Blog article
With phishing and spoofing attacks on the rise and client trust being hard to earn (and keep), ensuring that your company’s customers only receive trustworthy, legitimate emails is crucial.
Enter Brand Indicators for Message Identification (BIMI), which, when combined with Domain-based Message Authentication, Reporting, and Conformance (DMARC), can help your business achieve this.
DMARC lessens the chance of your domain experiencing a successful spoofing attack. It does this by providing instructions to receiving email servers on how to handle emails that fail authentication checks.
Organizations require a DMARC policy of p=quarantine or p=reject before implementing BIMI, a standard used by companies to enhance customer trust by verifying the authenticity of their emails.
BIMI is an email authentication protocol that goes beyond traditional methods like Sender Policy Framework (SPF), DomainKeys Identified Mail (DKIM), and DMARC. While these standards help verify the sender’s identity by validating the source and integrity of the messages, BIMI adds a visual layer, allowing organizations to display their registered trademark logos next to their emails in customers’ inboxes.
BIMI offers many key benefits, including:
You’re probably wondering why DMARC companies care so much about BIMI. The truth is that DMARC protects your domain against impersonation attacks, but it can’t protect against all types of email fraud on its own. BIMI complements DMARC by helping recipients quickly identify authentic messages, enhancing trust, and reducing the effectiveness of phishing attacks that might slip through filtering mechanisms.
Cybercriminals use tactics like Cyrillic characters or Unicode text to create email addresses that seem legitimate but aren’t. BIMI, when combined with DMARC, makes it harder for these threat actors to succeed, providing a dual layer of security: DMARC blocks the fake emails, and BIMI ensures recipients of the email’s authenticity.
Below, we’ve included some examples of how these attacks happen.
In the first example, DMARC tells the receiving server to reject the impersonated email because it’s flagged as illegitimate. This is because the sender’s domain isn’t authorized to send emails on behalf of the actual domain.
In the second example, the attacker uses a lookalike domain that closely resembles the legitimate domain. For instance, they might use ‘sendrnarc.com’ instead of ‘sendmarc.com’. This can trick recipients into thinking the email is authentic, as they might not notice the subtle difference in the address.
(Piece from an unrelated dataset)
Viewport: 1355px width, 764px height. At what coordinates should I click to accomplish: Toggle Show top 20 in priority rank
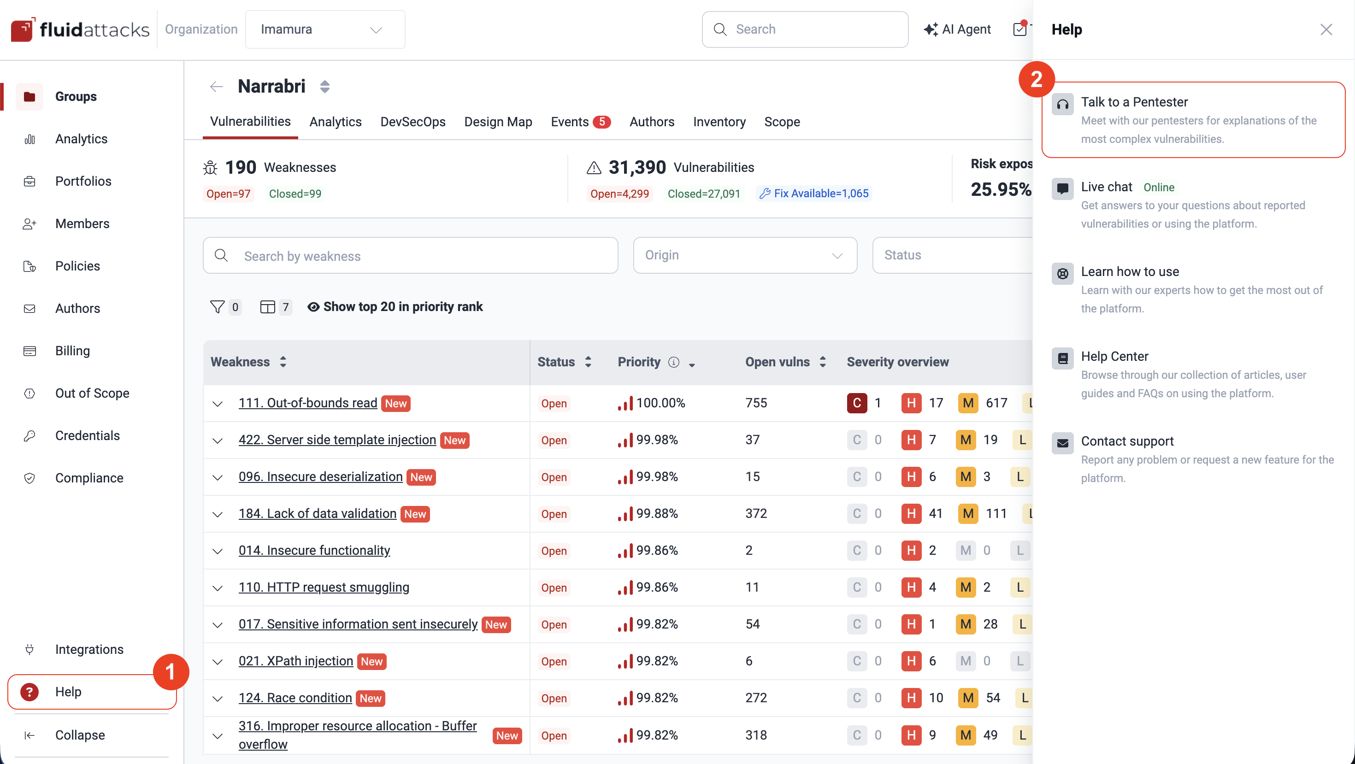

The display name attack is particularly dangerous because the recipient might not hover over the sender’s email address to see the actual sender’s address. If the recipient trusts the display name (for example, “Kieran Frost – Sendmarc”), they could open the email without verifying the sender’s address.
As you can see, BIMI is a powerful tool that reassures customers about the authenticity of emails they receive from your business. By adopting BIMI and DMARC, you’re not only defending against impersonation and phishing—you’re also strengthening brand trust, protection, and visibility. This is why the protocol’s growing in adoption; as of June 2024, over 21 000 domains out of the top 10 million have a BIMI record.
BIMI implementation can be a complex process compared to other protocols, but it makes up by complementing your organization’s existing email security measures. It’s a smart move to enhance trust, the foundation of many customer relationships.